▶ _TEXT BLOCK_
┌──

About a quarter of California's population has received one shot of the coronavirus vaccine so far, according to data from the Centers for Disease Control and Prevention. However, most of the shots so far appear to have gone to populations that are less vulnerable than others.
State health officials say they are working to improve those numbers.
The CDC issued a report last week that measured county's vaccine rollouts with regards to "social vulnerability." The vulnerability index included several factors including race, education, poverty level and housing, which the agency noted has also been linked to higher coronavirus rates.
"The results of this study indicate that COVID-19 vaccination coverage was lower in high vulnerability counties than in low vulnerability counties, a finding largely driven by socioeconomic disparities," the report said.
The report examined roughly 49 million shots distributed between Dec. 14 and March 1. Of the 48 states surveyed in the report, California ranked 44th when it came to vaccinations among residents in the highest socially vulnerable counties. About one in four shots went to those counties, the CDC said.

└──

▶ _DATA SECTION_
┌──

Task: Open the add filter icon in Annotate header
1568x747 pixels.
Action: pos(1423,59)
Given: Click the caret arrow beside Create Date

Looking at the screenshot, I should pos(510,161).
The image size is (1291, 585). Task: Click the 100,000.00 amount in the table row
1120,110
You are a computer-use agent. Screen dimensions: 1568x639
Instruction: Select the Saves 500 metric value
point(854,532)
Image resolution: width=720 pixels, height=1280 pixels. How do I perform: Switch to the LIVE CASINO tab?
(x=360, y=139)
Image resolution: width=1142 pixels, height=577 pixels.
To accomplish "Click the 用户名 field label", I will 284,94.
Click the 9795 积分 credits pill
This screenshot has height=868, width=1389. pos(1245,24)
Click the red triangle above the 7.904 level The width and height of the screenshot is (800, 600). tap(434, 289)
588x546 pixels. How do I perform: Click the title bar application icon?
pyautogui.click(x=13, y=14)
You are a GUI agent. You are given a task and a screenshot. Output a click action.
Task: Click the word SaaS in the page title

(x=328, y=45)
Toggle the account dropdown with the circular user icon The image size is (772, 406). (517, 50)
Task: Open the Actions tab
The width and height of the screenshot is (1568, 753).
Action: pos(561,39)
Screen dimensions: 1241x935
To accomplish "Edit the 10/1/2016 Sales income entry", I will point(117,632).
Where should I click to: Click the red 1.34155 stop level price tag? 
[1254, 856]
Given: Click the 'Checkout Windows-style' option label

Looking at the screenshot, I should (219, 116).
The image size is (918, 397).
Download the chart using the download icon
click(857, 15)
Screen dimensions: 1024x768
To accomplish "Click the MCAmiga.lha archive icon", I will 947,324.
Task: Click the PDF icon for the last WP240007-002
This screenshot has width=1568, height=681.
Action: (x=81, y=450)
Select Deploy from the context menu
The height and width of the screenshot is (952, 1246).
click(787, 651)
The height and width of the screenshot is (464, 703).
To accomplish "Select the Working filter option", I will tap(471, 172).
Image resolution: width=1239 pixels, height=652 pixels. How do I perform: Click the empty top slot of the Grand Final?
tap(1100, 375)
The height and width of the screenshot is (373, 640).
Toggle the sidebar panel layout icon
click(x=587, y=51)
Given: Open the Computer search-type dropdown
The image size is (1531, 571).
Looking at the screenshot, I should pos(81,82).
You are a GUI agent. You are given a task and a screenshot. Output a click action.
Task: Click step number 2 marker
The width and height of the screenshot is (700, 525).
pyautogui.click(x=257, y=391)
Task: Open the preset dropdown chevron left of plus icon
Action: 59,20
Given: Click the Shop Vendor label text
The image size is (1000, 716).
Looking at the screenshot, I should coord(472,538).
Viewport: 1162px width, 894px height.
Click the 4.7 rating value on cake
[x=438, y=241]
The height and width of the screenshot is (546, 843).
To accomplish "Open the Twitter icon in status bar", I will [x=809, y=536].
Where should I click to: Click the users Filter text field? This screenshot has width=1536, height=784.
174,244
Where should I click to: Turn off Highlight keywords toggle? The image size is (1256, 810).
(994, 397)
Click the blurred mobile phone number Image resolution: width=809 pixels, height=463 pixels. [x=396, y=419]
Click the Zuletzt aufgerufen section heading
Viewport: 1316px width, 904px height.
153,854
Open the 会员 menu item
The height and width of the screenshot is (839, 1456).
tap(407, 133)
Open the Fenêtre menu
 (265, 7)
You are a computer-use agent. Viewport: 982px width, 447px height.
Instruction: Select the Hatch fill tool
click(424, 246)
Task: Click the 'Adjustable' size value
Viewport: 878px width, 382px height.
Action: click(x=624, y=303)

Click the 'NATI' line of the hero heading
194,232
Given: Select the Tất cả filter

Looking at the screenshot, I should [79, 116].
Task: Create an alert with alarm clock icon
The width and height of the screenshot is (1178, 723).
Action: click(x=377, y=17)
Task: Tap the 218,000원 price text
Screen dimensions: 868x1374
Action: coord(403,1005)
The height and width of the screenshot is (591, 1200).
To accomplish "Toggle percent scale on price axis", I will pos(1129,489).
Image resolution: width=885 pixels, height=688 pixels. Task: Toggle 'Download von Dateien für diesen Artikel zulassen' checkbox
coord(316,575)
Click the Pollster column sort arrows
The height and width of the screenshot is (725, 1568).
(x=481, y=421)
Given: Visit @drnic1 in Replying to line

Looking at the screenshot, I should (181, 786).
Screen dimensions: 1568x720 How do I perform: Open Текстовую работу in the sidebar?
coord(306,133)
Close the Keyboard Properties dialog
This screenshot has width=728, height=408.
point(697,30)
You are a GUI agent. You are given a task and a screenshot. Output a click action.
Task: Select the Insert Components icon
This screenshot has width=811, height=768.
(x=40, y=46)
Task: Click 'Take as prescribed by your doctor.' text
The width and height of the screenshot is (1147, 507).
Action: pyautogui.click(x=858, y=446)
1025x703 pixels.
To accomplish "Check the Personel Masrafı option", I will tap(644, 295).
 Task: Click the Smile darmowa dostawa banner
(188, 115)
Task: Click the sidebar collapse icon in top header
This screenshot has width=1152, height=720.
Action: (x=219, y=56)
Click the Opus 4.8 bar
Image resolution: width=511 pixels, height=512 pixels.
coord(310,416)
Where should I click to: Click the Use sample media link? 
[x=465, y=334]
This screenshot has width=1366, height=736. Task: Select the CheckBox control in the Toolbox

└──

▶ _ACTIVITY 1_
Write out the portion of the article on California's vaccine rollout from "The CDC issued" to "higher coronavirus rates.".
▶ _ACTIVITY 2_
Extend the article on California's vaccine rollout, picking up after its last sentence.

▶ _ANSWER 1_
The CDC issued a report last week that measured county's vaccine rollouts with regards to "social vulnerability." The vulnerability index included several factors including race, education, poverty level and housing, which the agency noted has also been linked to higher coronavirus rates.

▶ _ANSWER 2_
The states that ranked below California in vaccine distribution in the most vulnerable counties were Kansas, Maryland, Idaho and New Hampshire.
The CDC report acknowledged that states have different vaccination rollout strategies and that because doses were given out based on population densities, less vulnerable counties may have received more of the shots. The agency also reiterated that each state's priority list for eligible patients differed.
During the earlier months of the rollout, California prioritized medical workers, the elderly and the highest risk residents.
The CDC highlighted Montana, Arizona and Alaska, where 40% of the vaccines went to high socially vulnerable counties. The report noted that those states took early action to address vulnerable populations through outreach, particularly through tribal health organizations, directing the shots to those communities and, in some cases, offering free transportation to sites.
"Vaccination promotion, outreach, and administration might focus on high vulnerability populations within counties (e.g., providing resources to federally qualified health centers when socioeconomic disparities are identified)," the report recommended.
On March 4, California Gov. Gavin Newsom and state health officials announced a plan to double the allocation of vaccines to the hardest-hit areas in order to address the inequities of the vaccine rollout. In a statement to ABC News, the California Department of Public Health said the CDC report underscores their latest efforts to get the shots to the state's most vulnerable communities.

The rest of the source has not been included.